Debbie Ely has managed to turn the rentals program at Blue Water Resort in Nassau, Bahamas, into a true profit center-raising the annual rental revenue from $80,000 to $820,000 in just one year. The resort accomplished this by updating its website, selecting one employee to manage online inventory, and opening up the resort on major channels like Expedia and booking.com.

“Don’t underestimate the importance of your website,” she advises. “New photographs of the property and videos paint the picture for the prospective renter, so look your best. One of our biggest advantages over a hotel is our space and kitchens, so show them off. Stage the dining areas with plates and simple food; fire up the BBQ to capture the togetherness a vacation can bring.”

Resorts should have a mechanism in place to respond immediately to inquiries. “When shoppers are looking online they want to book now because they’re excited about traveling,” she says. “Online chat features are easy to install and the quickest way to communicate.”

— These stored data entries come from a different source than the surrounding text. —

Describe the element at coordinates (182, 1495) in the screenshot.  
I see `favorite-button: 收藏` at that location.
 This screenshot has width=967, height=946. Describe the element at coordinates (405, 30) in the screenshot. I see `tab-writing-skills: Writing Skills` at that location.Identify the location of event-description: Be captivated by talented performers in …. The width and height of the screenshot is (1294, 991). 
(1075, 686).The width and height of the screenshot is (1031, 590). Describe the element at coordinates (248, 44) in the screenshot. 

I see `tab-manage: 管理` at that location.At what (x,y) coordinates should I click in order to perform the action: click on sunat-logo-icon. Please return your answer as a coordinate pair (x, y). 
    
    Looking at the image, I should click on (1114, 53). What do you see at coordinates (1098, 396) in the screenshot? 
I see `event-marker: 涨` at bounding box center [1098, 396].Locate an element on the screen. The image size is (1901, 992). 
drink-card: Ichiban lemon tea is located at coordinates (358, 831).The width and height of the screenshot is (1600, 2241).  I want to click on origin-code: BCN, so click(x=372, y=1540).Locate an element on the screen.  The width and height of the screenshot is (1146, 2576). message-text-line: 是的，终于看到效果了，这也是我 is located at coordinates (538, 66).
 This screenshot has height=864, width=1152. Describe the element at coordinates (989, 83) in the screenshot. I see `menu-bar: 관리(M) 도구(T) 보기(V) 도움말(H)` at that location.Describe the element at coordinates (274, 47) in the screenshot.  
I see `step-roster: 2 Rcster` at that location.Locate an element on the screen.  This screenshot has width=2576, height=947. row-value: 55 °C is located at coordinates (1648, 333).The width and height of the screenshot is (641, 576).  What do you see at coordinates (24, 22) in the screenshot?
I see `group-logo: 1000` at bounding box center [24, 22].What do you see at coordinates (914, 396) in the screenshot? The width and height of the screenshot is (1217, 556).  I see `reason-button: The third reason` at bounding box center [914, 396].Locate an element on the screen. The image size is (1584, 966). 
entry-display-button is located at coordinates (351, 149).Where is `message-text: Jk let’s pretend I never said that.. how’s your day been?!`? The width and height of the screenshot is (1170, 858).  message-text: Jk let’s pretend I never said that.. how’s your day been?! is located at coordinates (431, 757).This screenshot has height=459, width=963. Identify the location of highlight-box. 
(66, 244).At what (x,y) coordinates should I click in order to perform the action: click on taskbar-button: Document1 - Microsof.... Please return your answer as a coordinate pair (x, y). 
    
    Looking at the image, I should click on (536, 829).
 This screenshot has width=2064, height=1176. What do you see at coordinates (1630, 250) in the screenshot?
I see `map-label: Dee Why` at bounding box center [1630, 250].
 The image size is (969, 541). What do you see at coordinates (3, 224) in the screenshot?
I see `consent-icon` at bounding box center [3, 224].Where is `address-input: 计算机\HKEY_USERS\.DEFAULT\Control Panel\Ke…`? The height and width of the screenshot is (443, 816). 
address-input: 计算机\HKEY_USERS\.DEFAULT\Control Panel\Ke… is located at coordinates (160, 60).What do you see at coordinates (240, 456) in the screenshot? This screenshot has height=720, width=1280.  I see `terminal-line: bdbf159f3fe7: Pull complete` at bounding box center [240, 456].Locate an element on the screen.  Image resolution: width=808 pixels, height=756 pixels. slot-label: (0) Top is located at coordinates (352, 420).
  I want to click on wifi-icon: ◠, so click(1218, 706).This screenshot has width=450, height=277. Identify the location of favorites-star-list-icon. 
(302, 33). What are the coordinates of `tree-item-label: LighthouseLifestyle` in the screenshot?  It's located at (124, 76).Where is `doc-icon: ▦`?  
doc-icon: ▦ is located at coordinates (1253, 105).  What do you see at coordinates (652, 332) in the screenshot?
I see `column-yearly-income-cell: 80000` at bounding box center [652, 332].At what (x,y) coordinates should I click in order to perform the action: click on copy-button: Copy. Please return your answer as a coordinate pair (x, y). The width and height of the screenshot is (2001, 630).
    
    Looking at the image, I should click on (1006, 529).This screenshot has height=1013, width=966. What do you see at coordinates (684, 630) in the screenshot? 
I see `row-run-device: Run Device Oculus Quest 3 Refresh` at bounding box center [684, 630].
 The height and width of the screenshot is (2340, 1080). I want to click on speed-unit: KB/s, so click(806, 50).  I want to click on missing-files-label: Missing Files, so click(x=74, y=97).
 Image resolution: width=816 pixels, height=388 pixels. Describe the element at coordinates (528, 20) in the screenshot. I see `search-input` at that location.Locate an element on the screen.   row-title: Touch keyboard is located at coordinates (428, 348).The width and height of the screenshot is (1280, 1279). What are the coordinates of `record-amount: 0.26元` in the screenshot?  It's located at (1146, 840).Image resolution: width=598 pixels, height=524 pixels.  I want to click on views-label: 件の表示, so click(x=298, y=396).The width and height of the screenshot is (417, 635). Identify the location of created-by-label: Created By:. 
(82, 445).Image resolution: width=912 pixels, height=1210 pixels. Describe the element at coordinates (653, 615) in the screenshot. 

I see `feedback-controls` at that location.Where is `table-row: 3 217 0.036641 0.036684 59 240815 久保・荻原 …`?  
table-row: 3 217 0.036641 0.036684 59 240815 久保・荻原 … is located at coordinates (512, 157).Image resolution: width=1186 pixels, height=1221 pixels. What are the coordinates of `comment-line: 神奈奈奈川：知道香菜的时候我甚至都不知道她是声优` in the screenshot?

Another good option for resorts that have larger sleeping capacities is to base published rates on Quad Occupancy. “This means publish a nightly rate based on up to four guests. If more than four are traveling, we charge $35 per person per night for over four guests.”

While on-site, these guests generate additional revenue through charges for Wi-Fi access, DVD rentals (Redbox), vending machines, sports equipment rentals, and referral partnerships.

They also pay a resort fee. “I think this is a great way to bring in additional income to the property. Last year, we collected $198,900 in resort fees from renters, which is impressive for a 35-villa resort.” (Ten Tips for a Successful Maintenance Fee Collection Cycle)

The staff called its competitors and compared prices, fees, and amenities before setting a fee of $29 per night to all renters. “I don’t get complaints about the fee, and the owners love it because they feel the renters are helping the resort keep their own maintenance fees down.”